I love the cover of this book and I'm not quite sure why. There are more than enough headless-female book covers around, these days. But, perhaps the combination of motion and flowing layers appeals to my eye. Regardless, I got this book in the mail very recently, but I read it when I did because the cover kept grabbing my eye.
Awakening, as it turned out, sucked me right in. Francesca Bond is exhausted, living in a rough neighborhood and barely surviving on the income from two jobs. She's heard rumors about a house that only appears on Midsummer's Eve, where people disappear for a year and come back healed. But it's not till she must run from three dangerous men on her frightening nightly walk home that she's faced with the welcoming lights at the end of a dark alley.
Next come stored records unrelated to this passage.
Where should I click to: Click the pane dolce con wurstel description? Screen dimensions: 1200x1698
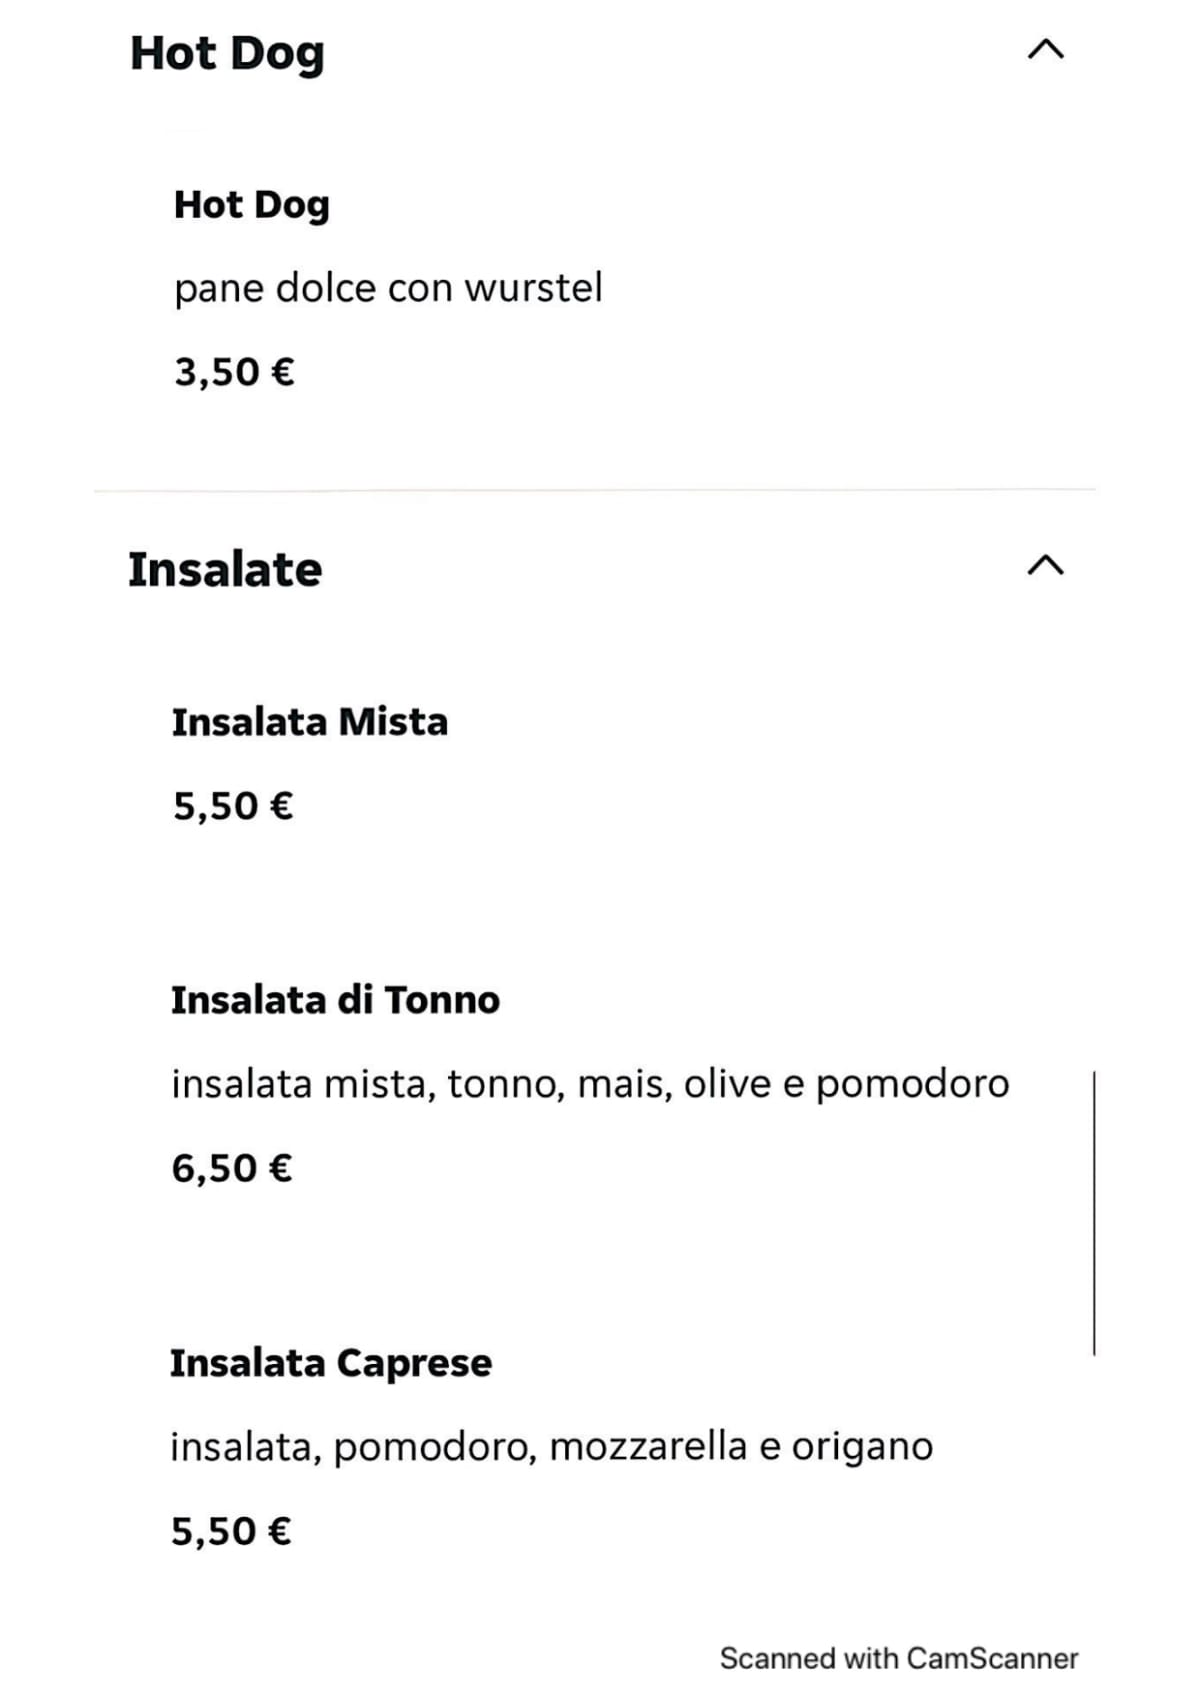pos(388,288)
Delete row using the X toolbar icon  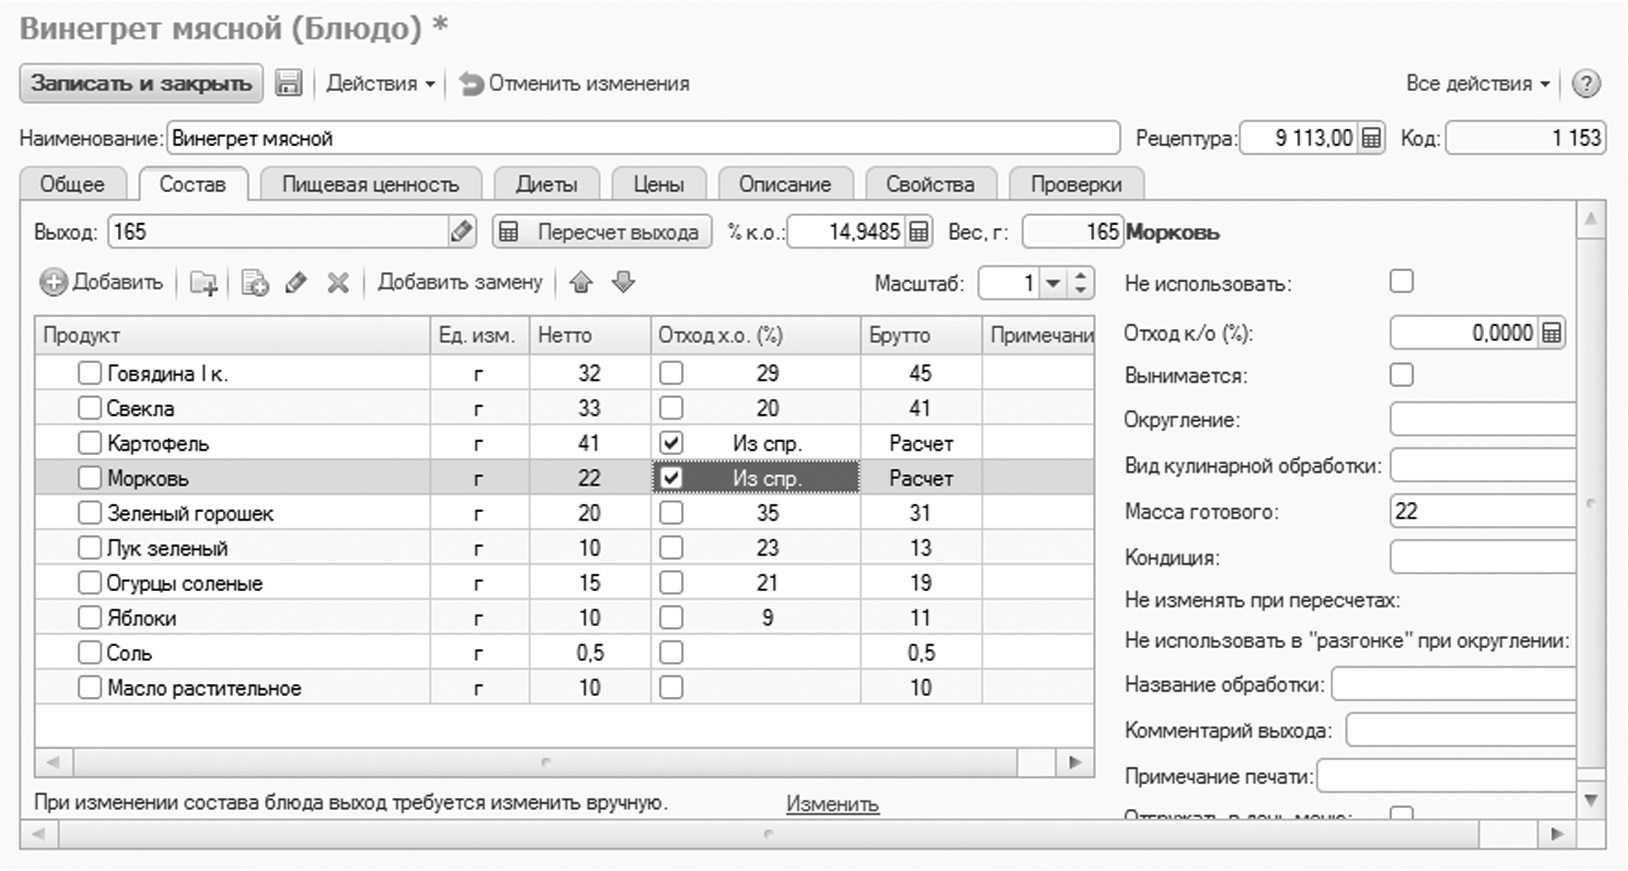coord(338,283)
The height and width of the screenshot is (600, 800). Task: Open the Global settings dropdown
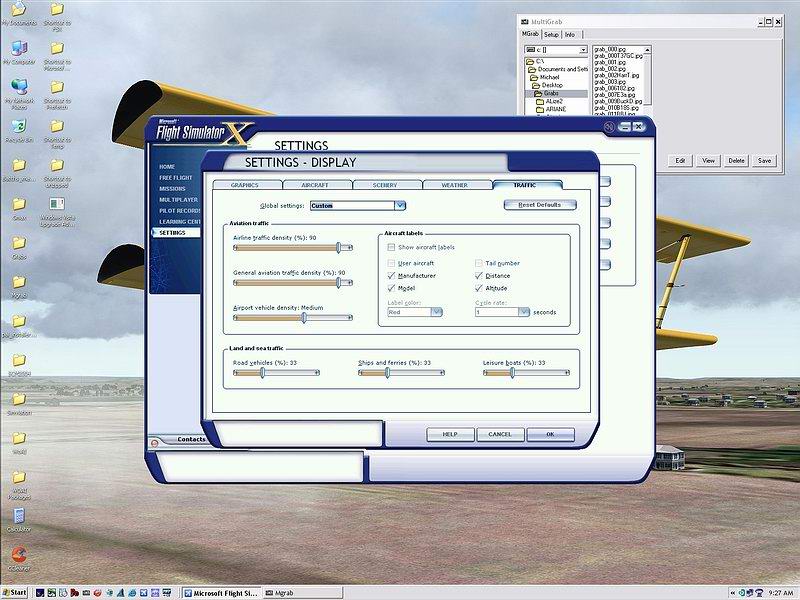(x=400, y=205)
The beginning of Awakening had a wonderful other-worldly feel, with Francesca running through fog in a panic. However, about halfway through the novel, the setting began to feel a little trite and the plot dragged. Still, I loved the characters and cared enough to hang in there and find out what would happen to Francesca. While I don't think the house's setting and its relationship to Francesca's other home was fully thought-out and explained, there was never a point at which I felt like I was wasting my time. And, I wasn't disappointed. The ending returned to that mystical, almost paranormal swirl of sensations and concluded in a satisfying way. I had a terrible time putting it down, sneaked in some reading time at the swim meet (between my son's events) and in the car (while my camera battery recharged), then finished the book as soon as we returned from Louisiana.
There's a bit of romance thrown into the latter third of the book and my opinion of that was kind of neutral. I didn't like the couple's conclusion about how to handle their relationship - it just felt too contrived - and yet, I think the added character helped revive the story a tad, just as it was losing steam.
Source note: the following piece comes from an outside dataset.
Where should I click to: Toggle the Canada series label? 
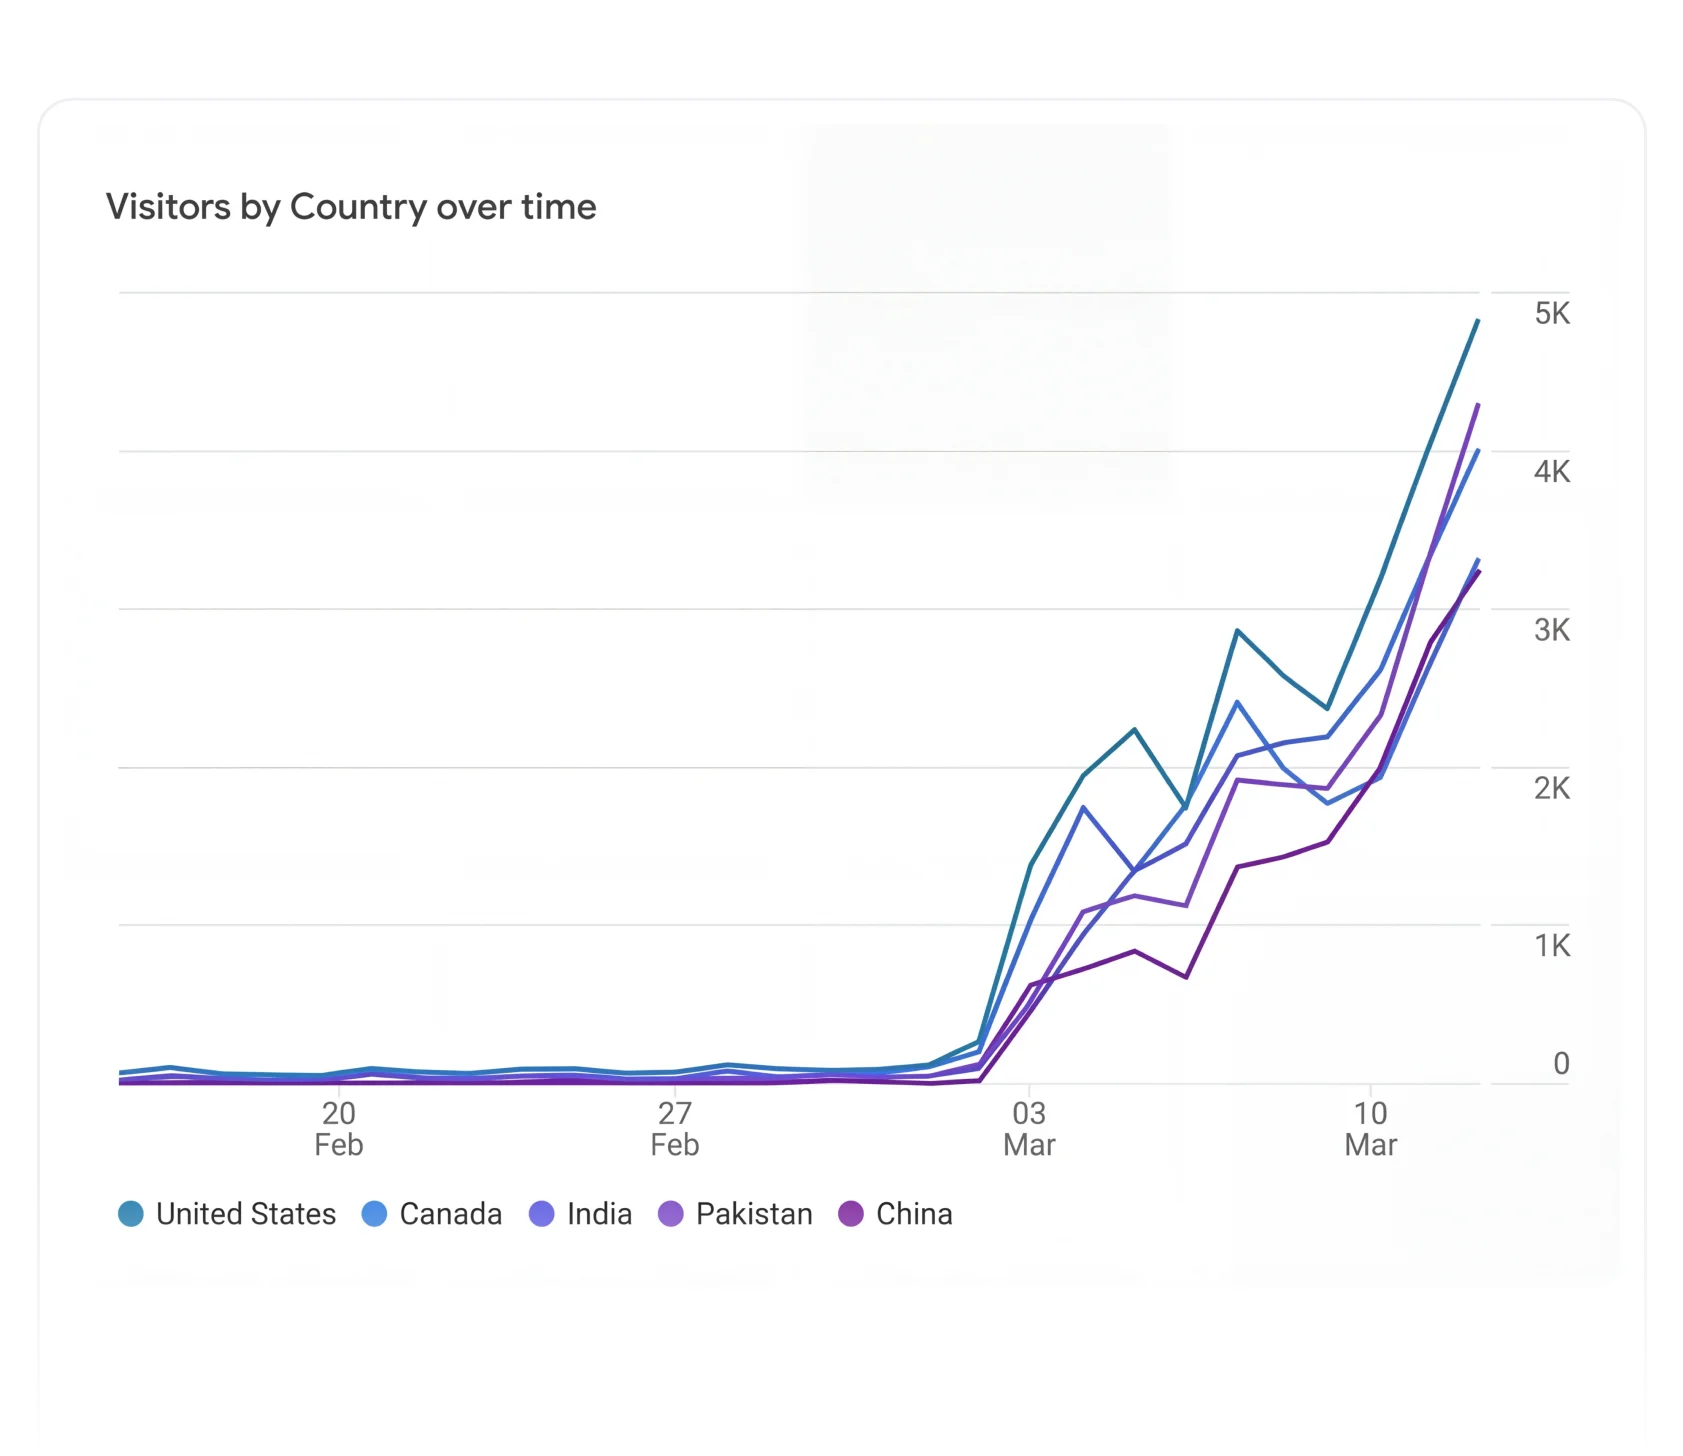[450, 1214]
For the fact that it was so hard to put down, 4/5. And, I will definitely seek out future novels by this author.
Coming up next, a review of Holly by Jude Deveraux.
And, a quick anecdote. We still own the car in which I commuted to Oklahoma State University to finish my degree, over 21 years ago, after my husband graduated with his master's degree and moved us to Tulsa. When the elderly Nissan finally ground to a halt, hubby couldn't figure out how to repair the worst of its problems and it sits, unused, with tires that have lost their air and a coating of mold, ivy growing up and over the tires, on our driveway. While returning from errands, last night, we were discussing how we could possibly get rid of the car. I said, "Maybe we could dismantle it, piece by piece, and haul the pieces away. It doesn't function, and it's just sitting there taking up space, totally useless."
Son #2 jumped in, at this point. "It's not totally useless," he said. "It's home to many life forms." Oh my gosh. Never say anything that funny when I'm driving.
Hubby didn't think this was nearly as riotous as I did, because he once climbed into the car after we'd let it sit for a time (kept, for a while, as an extra car for when the eldest son began to drive) and as he pulled out of the driveway the interior of the car was suddenly filled with wasps. Not a great moment for him.
Okay, off I go to do my chores and possibly sneak in a few pages. I'm currently reading The Four Feathers by A.E.W. Mason and loving it. My stomach just made this huge, grinding noise. Oh, yeah. I forgot to eat breakfast! I guess I'll do that, first.
Review catch-up #3, coming up soon. At least, that's the plan.